→ **PASSAGE**
[BEGIN]

After the equity conversion, the government will hold a 32% stake in Vodafone Idea.

32% govt stake in Vodafone Idea before 5G auctions; debt conversion in 2-3 weeks
The conversion of debt into equity will be done under Section 62 (4) of the Companies Act. (Reuters)

Ahead of the 5G auctions, which commences from July 26, the government will convert its debt into equity in Vodafone Idea, official sources said. The move will help the financially-stressed telecom operator to reach its Rs 25,000-crore fund-raising target.

“The decision of the government to convert the interest of Rs 16,133 crore into equity will be notified to the company and the company’s board will accomplish this in 2-3 weeks time,” a senior government source told FE.

After the equity conversion, the government will hold a 32% stake in Vodafone Idea and the promoters’ stake will get diluted to around 50% from the current 75%.

The conversion of debt into equity will be done under Section 62 (4) of the Companies Act. Vodafone Idea will issue shares to the government on a preferential basis to be held by the department of investment and public asset management (Dipam).

[END]

→ **RECORDED DATA**
[BEGIN]

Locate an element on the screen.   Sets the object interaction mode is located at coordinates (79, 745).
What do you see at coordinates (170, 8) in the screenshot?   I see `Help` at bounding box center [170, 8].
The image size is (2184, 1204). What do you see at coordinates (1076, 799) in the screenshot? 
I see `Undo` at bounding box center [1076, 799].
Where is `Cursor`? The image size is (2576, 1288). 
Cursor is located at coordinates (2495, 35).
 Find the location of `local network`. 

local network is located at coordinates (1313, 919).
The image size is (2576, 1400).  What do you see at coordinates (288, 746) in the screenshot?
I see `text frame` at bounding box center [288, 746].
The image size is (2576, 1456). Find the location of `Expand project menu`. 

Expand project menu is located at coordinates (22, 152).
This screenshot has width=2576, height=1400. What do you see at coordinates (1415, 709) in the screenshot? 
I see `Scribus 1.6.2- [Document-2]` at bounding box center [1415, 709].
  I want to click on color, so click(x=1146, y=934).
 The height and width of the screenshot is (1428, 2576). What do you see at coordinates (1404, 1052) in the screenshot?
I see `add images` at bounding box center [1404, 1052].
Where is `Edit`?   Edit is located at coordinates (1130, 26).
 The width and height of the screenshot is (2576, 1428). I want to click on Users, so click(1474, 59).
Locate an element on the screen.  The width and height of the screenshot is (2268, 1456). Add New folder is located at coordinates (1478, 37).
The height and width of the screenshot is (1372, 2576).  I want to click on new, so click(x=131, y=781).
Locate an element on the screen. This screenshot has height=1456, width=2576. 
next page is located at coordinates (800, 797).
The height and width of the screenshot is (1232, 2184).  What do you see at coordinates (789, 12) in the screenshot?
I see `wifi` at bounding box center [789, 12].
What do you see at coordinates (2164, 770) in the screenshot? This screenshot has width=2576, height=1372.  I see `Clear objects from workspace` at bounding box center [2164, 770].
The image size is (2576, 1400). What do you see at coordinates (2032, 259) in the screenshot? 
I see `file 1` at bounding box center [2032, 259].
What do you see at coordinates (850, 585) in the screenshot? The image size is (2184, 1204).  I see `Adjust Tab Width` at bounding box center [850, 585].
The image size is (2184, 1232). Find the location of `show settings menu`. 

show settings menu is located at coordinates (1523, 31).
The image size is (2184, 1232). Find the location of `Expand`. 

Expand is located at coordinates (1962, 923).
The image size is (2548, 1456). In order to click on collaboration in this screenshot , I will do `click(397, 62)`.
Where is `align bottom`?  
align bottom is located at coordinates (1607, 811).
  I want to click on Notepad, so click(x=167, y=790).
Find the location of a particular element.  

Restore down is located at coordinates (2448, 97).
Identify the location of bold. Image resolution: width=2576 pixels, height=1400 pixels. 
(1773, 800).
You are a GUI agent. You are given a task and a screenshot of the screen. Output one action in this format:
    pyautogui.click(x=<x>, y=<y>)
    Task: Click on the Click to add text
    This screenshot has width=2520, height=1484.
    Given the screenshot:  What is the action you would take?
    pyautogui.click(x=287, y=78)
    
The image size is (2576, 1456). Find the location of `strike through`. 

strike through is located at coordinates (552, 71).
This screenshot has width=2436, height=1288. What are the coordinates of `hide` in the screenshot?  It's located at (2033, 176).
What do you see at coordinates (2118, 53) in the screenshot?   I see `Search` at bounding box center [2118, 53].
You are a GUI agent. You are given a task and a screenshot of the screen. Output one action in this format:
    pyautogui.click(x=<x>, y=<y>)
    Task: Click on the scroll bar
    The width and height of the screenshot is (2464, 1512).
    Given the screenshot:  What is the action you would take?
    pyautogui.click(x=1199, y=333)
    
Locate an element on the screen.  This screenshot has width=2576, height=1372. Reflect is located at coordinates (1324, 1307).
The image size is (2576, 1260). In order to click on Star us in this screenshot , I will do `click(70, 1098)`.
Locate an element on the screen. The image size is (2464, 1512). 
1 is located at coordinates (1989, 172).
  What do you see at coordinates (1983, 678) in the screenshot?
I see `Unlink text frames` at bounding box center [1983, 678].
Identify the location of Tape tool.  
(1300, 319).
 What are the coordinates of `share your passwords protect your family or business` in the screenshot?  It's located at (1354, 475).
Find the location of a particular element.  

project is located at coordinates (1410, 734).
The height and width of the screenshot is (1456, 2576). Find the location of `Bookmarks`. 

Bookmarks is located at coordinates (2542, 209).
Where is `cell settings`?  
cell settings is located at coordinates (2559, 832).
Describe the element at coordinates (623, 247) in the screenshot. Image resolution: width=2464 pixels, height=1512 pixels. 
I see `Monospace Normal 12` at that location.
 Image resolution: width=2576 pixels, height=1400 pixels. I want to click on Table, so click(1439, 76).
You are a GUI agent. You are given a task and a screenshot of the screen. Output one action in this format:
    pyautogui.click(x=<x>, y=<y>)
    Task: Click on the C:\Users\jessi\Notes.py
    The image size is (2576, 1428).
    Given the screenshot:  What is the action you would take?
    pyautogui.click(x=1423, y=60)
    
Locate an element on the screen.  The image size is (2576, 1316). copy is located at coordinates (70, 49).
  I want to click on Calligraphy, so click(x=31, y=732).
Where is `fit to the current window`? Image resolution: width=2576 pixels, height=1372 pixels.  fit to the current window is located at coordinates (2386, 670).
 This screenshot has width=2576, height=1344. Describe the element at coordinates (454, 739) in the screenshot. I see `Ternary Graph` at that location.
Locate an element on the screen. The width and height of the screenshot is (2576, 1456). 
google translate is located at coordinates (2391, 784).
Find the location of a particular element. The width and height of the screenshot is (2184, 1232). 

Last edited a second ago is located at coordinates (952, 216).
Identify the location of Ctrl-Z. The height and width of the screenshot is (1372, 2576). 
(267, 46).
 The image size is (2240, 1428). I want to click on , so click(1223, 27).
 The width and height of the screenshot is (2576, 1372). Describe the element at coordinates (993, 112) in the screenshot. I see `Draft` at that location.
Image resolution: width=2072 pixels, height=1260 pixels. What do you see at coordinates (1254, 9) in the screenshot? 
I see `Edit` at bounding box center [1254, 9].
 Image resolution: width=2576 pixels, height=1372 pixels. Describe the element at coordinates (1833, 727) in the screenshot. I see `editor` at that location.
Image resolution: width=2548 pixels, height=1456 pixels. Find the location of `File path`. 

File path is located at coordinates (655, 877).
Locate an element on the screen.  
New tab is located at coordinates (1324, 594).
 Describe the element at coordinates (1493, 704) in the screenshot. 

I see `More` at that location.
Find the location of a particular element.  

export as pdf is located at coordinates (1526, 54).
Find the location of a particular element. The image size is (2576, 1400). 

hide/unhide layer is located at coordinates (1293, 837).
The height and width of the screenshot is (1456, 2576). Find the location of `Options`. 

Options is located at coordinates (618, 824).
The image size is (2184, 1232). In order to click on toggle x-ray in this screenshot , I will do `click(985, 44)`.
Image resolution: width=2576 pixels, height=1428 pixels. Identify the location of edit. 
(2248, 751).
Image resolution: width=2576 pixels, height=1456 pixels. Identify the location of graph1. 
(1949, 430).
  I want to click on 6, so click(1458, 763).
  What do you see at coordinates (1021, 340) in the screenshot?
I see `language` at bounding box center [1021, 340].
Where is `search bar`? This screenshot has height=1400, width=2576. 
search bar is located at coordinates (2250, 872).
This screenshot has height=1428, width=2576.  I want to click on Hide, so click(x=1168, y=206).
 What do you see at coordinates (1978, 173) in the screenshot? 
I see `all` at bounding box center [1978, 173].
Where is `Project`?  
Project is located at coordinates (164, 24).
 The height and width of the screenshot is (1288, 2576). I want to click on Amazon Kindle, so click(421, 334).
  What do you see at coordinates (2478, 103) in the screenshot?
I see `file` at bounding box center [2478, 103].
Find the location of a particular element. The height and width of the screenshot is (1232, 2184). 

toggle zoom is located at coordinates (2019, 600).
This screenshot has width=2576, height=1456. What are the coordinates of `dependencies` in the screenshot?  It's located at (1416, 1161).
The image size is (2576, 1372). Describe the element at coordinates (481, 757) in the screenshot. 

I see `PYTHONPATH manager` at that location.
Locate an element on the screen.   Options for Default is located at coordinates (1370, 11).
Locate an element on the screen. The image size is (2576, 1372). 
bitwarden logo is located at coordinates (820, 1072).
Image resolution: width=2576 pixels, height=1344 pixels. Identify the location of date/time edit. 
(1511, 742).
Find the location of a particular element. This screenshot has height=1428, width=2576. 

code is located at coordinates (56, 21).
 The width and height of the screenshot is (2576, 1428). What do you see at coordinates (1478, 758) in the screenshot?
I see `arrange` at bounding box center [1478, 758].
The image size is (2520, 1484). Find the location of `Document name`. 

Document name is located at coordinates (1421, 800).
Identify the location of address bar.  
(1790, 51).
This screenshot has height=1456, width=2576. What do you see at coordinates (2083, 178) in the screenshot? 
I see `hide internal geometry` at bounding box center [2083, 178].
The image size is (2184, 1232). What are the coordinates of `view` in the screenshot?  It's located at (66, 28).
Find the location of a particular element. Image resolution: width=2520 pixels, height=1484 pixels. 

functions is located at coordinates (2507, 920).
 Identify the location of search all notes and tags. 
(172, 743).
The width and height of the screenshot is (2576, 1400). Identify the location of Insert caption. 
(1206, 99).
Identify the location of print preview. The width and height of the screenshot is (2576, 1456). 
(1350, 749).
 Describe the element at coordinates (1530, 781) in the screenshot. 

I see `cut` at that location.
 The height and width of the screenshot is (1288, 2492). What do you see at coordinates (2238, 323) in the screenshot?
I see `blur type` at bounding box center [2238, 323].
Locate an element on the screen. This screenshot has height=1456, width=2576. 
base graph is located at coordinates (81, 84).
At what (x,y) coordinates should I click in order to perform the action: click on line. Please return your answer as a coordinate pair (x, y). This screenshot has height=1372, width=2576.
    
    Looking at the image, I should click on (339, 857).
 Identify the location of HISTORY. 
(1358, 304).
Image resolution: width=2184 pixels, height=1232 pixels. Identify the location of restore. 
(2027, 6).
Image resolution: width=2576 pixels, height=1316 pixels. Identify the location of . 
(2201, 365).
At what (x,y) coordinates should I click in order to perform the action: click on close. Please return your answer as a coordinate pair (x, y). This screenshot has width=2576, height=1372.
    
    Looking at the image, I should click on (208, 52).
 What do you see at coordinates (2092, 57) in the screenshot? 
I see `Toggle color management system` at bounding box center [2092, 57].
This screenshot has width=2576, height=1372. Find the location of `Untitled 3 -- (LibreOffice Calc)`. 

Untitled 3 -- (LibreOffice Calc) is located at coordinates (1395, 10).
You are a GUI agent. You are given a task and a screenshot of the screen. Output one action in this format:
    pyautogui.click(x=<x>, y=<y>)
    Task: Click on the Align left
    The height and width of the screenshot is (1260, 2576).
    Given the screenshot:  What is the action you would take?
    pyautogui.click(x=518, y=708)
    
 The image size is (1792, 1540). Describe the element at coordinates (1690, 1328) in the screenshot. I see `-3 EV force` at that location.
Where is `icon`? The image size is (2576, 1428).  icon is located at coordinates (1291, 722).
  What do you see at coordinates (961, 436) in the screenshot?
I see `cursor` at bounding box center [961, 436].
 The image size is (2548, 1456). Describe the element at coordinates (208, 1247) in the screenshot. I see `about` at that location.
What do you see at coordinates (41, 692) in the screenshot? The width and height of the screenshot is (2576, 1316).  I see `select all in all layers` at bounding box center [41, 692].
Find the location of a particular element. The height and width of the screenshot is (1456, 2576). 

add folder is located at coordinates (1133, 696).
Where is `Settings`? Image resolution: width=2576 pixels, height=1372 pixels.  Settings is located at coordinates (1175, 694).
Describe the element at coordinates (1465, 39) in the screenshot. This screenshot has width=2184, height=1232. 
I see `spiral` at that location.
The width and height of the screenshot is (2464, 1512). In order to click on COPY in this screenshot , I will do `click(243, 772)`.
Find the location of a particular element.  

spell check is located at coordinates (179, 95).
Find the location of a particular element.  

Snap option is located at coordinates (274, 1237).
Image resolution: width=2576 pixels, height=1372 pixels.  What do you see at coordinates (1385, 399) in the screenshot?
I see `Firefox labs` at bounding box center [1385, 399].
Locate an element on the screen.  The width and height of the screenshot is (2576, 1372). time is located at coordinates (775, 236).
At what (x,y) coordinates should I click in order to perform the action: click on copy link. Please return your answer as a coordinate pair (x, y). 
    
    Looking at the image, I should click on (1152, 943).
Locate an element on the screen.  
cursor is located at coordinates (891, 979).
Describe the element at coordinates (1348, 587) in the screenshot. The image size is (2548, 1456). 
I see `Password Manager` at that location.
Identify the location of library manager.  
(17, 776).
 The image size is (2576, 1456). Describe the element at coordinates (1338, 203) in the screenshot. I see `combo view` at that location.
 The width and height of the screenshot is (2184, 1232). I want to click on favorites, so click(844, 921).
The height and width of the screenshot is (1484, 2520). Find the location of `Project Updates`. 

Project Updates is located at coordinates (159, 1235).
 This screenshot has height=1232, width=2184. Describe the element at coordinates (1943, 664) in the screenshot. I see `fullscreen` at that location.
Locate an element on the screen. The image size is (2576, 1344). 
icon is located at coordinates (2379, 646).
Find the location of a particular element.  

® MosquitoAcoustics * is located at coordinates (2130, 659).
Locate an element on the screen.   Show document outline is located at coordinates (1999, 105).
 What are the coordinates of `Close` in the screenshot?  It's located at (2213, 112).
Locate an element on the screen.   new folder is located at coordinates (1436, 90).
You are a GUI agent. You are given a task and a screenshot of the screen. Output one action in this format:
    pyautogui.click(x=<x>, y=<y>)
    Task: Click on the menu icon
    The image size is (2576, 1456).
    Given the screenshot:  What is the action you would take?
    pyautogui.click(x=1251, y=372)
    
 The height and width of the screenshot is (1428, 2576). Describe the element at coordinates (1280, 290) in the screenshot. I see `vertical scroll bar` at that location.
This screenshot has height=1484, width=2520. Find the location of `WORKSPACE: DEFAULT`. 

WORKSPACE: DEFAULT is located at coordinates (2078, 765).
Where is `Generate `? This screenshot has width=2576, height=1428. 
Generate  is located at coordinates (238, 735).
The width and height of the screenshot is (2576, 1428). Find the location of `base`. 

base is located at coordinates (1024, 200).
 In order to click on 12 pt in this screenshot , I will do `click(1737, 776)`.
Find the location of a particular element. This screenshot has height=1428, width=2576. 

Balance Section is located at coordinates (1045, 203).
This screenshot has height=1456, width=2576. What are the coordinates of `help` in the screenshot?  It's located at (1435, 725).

[END]

→ **WORK TO DO**
a – In the Vodafone Idea news text, retype the part that opens with the words containing "32% govt stake" and closes with "source told FE.".
b – Write a continuation of the news text on the government's stake in Vodafone Idea, starting after its final sentence.

→ **OUTPUTS**
a –
32% govt stake in Vodafone Idea before 5G auctions; debt conversion in 2-3 weeks
The conversion of debt into equity will be done under Section 62 (4) of the Companies Act. (Reuters)

Ahead of the 5G auctions, which commences from July 26, the government will convert its debt into equity in Vodafone Idea, official sources said. The move will help the financially-stressed telecom operator to reach its Rs 25,000-crore fund-raising target.

“The decision of the government to convert the interest of Rs 16,133 crore into equity will be notified to the company and the company’s board will accomplish this in 2-3 weeks time,” a senior government source told FE.

b –
In January, Vodafone Idea’s board had informed the department of telecommunications (DoT) that it will opt for converting the interest on its adjusted gross revenue (AGR) and spectrum dues into government equity. This followed a telecom revival package announced by the government in September, 2021. The net present value (NPV) of this interest is expected to be about Rs 16,133 crore.

The completion of the fund-raising exercise is crucial for the company if it wants to participate in the auctions. So far, the company’s promoters – Vodafone Plc and Aditya Birla Group – have pumped in a total of Rs 4,500 crore into the company as their equity contribution and the telco needs to raise another Rs 20,000 crore.

“There could be three sets of funding – promoters, lenders and potentially third-party investors or new investors. The promoters’ money has already come in and they are the first ones to say we are comfortable. They have put in Rs 4,500 crore, so another Rs 20,000 crore is needed, which we are looking to raise from lenders and equity investors, of which Rs 10,000 crore is equity investment and Rs 10,000 crore is debt,” Ravinder Takkar, managing director and CEO, Vodafone Idea, had told FE recently. He had said that lenders and investors are now comfortable with the company and once the government converts its debt into equity, funding from these two sources would come.

“We are probably in a good position as we ever were in closing those two sources of funding (lenders and investors) as well and hopefully, we have something to announce in coming period of time. We are in detailed discussions with lenders’ consortium,” Takkar had added.

“Since the government’s stake will be more than 25%, it will need to seek exemption from the Securities and Exchange Board of India from making an open offer for an additional 26%,” government officials said. According to Sebi norms, acquisition of 25% or more shares or voting rights triggers the need to make an open offer for a minimum of 26% of the share capital of the company.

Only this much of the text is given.